> _What you will do_
List all the lines in these records that hold "bệnh".

> _Record extracts_
┌────────
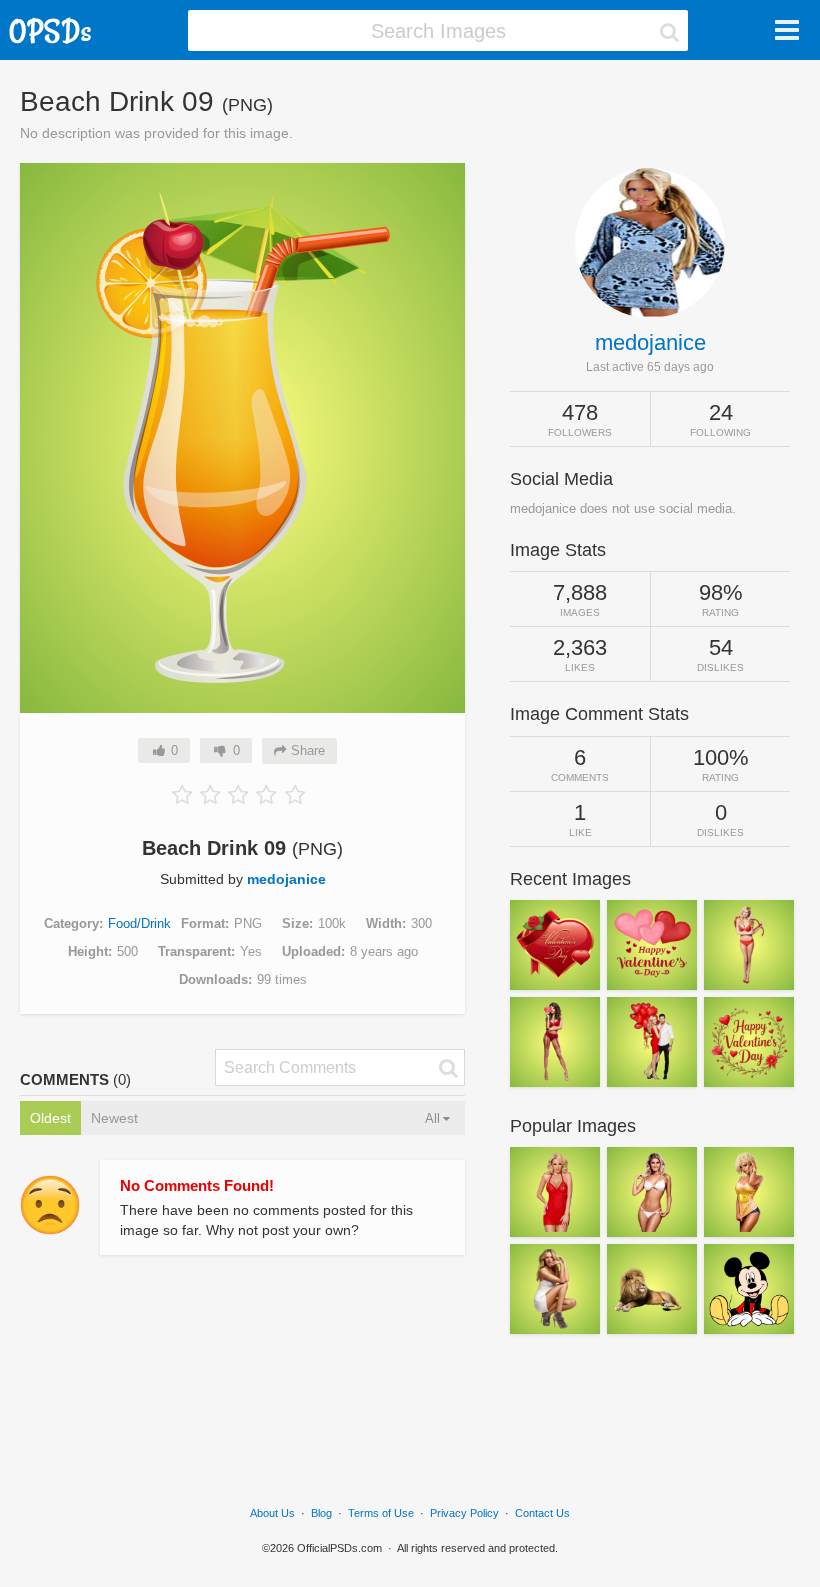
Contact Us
└────────
┌────────
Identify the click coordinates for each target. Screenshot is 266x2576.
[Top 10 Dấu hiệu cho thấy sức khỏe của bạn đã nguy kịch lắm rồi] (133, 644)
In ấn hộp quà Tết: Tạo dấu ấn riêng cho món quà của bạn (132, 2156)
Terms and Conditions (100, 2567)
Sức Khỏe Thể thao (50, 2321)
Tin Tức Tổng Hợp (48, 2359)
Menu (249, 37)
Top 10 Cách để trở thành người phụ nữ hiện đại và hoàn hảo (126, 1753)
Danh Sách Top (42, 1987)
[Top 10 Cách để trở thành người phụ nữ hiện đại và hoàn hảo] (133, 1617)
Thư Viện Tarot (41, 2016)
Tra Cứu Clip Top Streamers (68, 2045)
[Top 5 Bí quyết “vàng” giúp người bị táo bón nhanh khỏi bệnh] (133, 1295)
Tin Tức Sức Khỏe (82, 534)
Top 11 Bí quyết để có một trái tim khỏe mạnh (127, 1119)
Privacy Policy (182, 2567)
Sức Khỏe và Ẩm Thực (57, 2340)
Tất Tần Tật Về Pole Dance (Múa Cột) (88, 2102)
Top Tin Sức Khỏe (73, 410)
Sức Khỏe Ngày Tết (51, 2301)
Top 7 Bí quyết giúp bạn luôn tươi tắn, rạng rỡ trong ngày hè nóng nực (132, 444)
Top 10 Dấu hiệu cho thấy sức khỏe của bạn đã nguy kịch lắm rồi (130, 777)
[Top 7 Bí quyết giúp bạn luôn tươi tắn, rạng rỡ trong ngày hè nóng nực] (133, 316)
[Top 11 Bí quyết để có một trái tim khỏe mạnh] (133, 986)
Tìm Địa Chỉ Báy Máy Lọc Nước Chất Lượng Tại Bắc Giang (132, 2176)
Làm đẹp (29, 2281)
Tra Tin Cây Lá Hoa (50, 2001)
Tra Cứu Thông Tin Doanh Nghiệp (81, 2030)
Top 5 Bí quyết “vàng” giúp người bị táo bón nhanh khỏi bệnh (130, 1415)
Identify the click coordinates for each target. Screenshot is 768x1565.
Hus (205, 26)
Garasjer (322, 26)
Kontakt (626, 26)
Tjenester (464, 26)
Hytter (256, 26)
└────────
┌────────
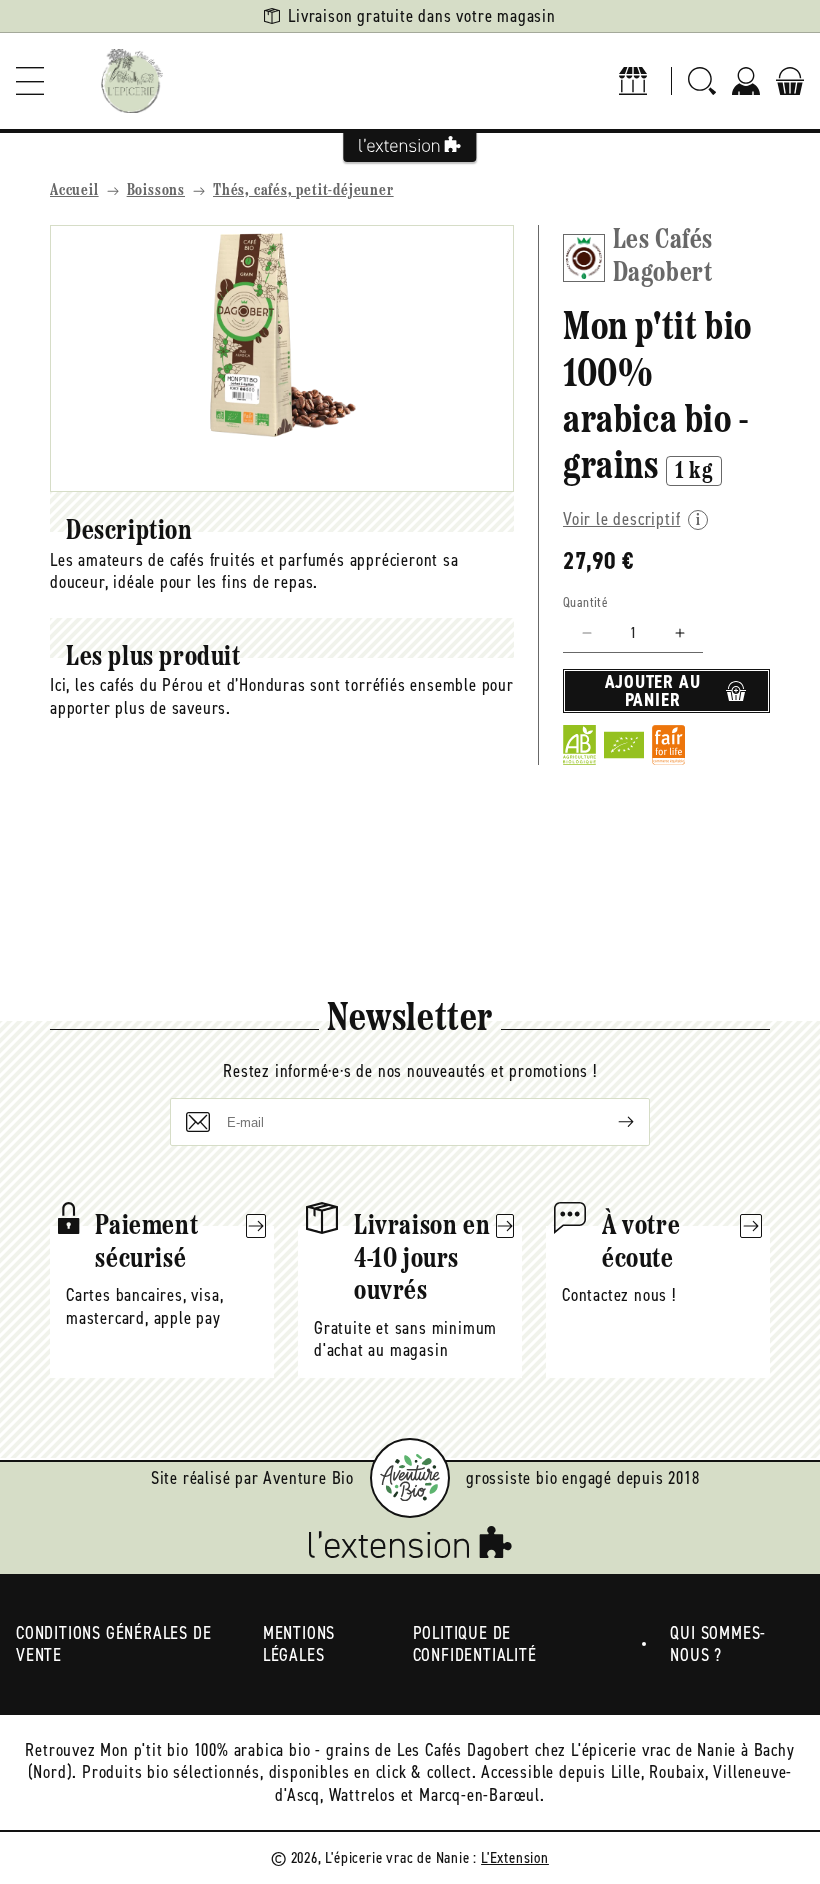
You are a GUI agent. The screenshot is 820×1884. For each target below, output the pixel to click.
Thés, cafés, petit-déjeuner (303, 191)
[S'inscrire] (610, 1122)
└────────
> _Output of the task_
[Top 5 Bí quyết “vàng” giúp người bị táo bón nhanh khỏi bệnh] (133, 1295)
Top 5 Bí quyết “vàng” giúp người bị táo bón nhanh khỏi bệnh (130, 1415)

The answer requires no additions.